Ce reportage de France 3 Auvergne est une version courte d'un sujet réalisé dans le cadre d'un magazine diffusé deux mois auparavant et qui était entièrement consacré à la reprise économique en Auvergne. Il n'est donc pas étonnant qu'il axe essentiellement son traitement du parc Vulcania sur son futur impact sur le tourisme régional. Les deux interviews du président du Conseil économique et social d'Auvergne et de la directrice de la communication de Vulcania mettent d'ailleurs toutes deux l'accent sur cet enjeu. Le sujet présente Vulcania à l'état de chantier puisqu'à la date de réalisation du reportage le parc n'est pas encore achevé. Il est même loin de l'être puisqu'il n'ouvrira finalement ses portes qu'en février 2002 alors que le journaliste évoque une inauguration pour l'été 2001.

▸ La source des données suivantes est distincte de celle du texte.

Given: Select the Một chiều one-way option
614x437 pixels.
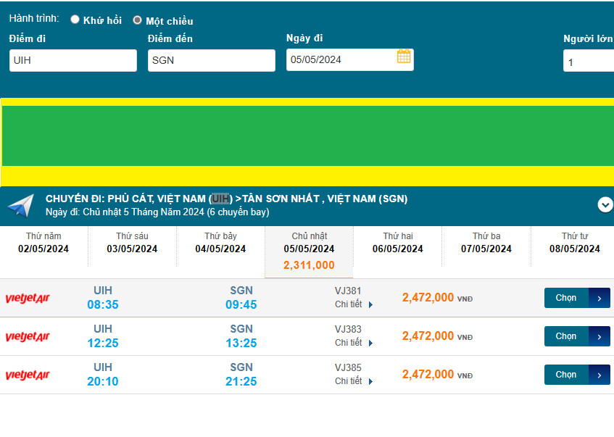Looking at the screenshot, I should [x=137, y=20].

Ainsi, le reportage présente surtout des images d'ouvriers au travail ou de bâtiments en cours de construction. Une vue prise depuis un hélicoptère permet même d'apercevoir l'ensemble du chantier et sa proximité avec la chaîne des Puys. Le sujet s'efforce également de rendre Vulcania plus concret en insérant quelques images d'archives d'éruptions volcaniques et de coulées de laves. De même, une maquette du parc est filmée. Quant au commentaire, il n'évoque que très brièvement et de manière allusive les critiques contre le projet et les importantes difficultés qui ont émaillé sa gestation et freiné sa construction: le journaliste se contente de faire référence à "un feuilleton digne des Borgia et de Dallas" sans rentrer davantage dans les détails. A aucun moment, il ne met donc en doute le projet Vulcania.

Christophe Gracieux

Transcription

Journaliste
Vulcania a fait couler beaucoup d'encre. Le projet qui devrait s'achever en 2001 se veut un voyage initiatique au centre de la Terre, un petit peu à mi-chemin de Kubrick et de Jules Verne, et après un feuilleton digne des Borgia et de Dallas, qu'on le veuille ou non, Vulcania est donc sur les rails, un véritable pari pour l'avenir de la région.
Michel Doly
Il ordonnera, au bon sens du terme, son environnement. Je pense que le projet Vulcania est un projet majeur pour le développement, pour l'organisation du tourisme dans notre région, et, dans toute la région, en ce sens-là je crois qu'il est structurant.
Journaliste
Bref, un projet capital et atypique qui aiguise la curiosité sur la thématique des volcans, et vu des cieux il aimerait devenir le catalyseur de l'activité touristique dans la région. Le coût est d'ailleurs à la hauteur des ambitions affichées, aux alentours de cinq cent cinquante millions de francs, avec un corollaire : plus on parle de Vulcania, et plus on parle de l'Auvergne.
Patricia Pilaet
On travaille tout à fait les réceptions de journalistes étrangers dans cet esprit-là : une découverte de la région toute entière, avec comme épicentre, je dirais, si on voulait employer un terme volcanique, l'épicentre étant Vulcania.
Journaliste
Les travaux sont d'ailleurs à la mesure du projet, Vulcania est à l'heure actuelle un des plus grands chantiers de ce type en France, voire en Europe.
(Musique)
Journaliste
Et puis, environnement oblige, sur les douze mille cinq cent mètres carrés de bâtiments, dix mille seront enterrés, construits sur un ancien site militaire de cinquante-sept hectares au coeur du parc régional des volcans. Vulcania devrait ouvrir en juillet 2001.